(DOCUMENTO FUENTE)
▬▬▬▬▬▬

En cambio, cuando miro desde abajo grandes infraestructuras
como viaductos o represas (incluso los más anónimos, como el puente de la C15
sobre el Anoia, que se puede apreciar desde Ca
la Fou) siempre noto un vértigo raro, que llamaría el vértigo del
hormigón. Las pirámides de los Egipcios o de los Maya, por altas que
fueran, nunca desafiaron una ley tan fundamental como la gravitación. Solo el hombre
extractivista, gracias a la piel de zapa de
los combustibles fósiles, pudo eludir las leyes de la naturaleza y jactarse de
ser inmune a ellas. Pero ¿a qué precio? Y, sobre todo, ¿por cuánto tiempo?

▬▬▬▬▬▬

(DATOS EXTRAÍDOS)
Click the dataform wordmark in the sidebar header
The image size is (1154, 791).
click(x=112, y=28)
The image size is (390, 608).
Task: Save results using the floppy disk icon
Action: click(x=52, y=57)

▬▬▬▬▬▬

(LISTA DE ACTIVIDADES)
1. Reescribe, por favor, el fragmento del documento fuente que empieza en "En cambio, cuando" y termina en "todo, ¿por cuánto tiempo?", con "hormigón" sustituido por "acero".
2. Según el documento fuente, ¿qué permitió al hombre extractivista eludir las leyes de la naturaleza?

(RESPUESTAS)
1.
En cambio, cuando miro desde abajo grandes infraestructuras
como viaductos o represas (incluso los más anónimos, como el puente de la C15
sobre el Anoia, que se puede apreciar desde Ca
la Fou) siempre noto un vértigo raro, que llamaría el vértigo del
acero. Las pirámides de los Egipcios o de los Maya, por altas que
fueran, nunca desafiaron una ley tan fundamental como la gravitación. Solo el hombre
extractivista, gracias a la piel de zapa de
los combustibles fósiles, pudo eludir las leyes de la naturaleza y jactarse de
ser inmune a ellas. Pero ¿a qué precio? Y, sobre todo, ¿por cuánto tiempo?

2. La piel de zapa de los combustibles fósiles.